WHAT NEEDS TO BE DONE: If a line in the listing below includes the string "Given", pull it out.

ENTRIES PROVIDED:
----------------------------------------
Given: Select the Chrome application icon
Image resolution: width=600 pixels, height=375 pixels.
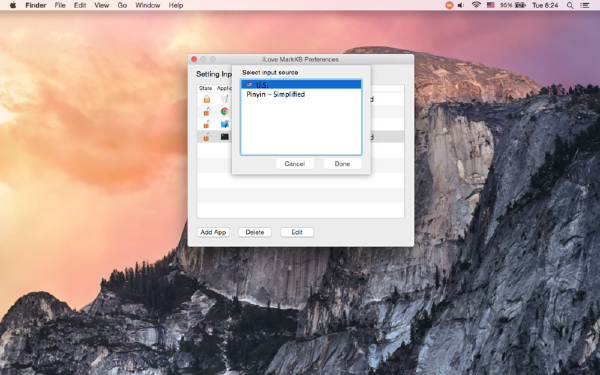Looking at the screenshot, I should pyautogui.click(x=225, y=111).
----------------------------------------
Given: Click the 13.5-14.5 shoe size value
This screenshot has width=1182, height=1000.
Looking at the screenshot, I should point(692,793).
----------------------------------------
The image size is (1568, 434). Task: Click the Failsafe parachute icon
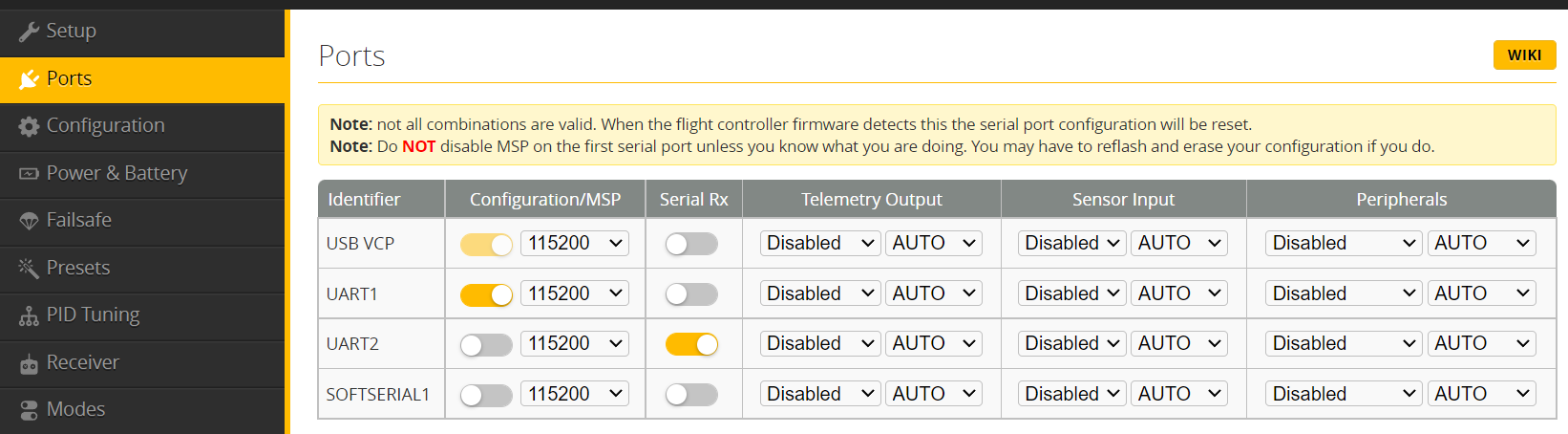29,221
----------------------------------------
EXERCISE SOLUTION:
Given: Select the Chrome application icon
Given: Click the 13.5-14.5 shoe size value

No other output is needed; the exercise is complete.